____ DATA FOR THIS EXERCISE

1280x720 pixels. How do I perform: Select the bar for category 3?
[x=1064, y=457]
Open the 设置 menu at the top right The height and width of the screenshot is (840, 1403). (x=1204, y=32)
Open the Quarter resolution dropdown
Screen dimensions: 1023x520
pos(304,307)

________

REQUIREMENT: Copy out exactly the lines that begin at the one with "Open the 设置" and end at the close of the material above; nothing else belongs in the answer.

ANSWER SECTION:
Open the 设置 menu at the top right The height and width of the screenshot is (840, 1403). (x=1204, y=32)
Open the Quarter resolution dropdown
Screen dimensions: 1023x520
pos(304,307)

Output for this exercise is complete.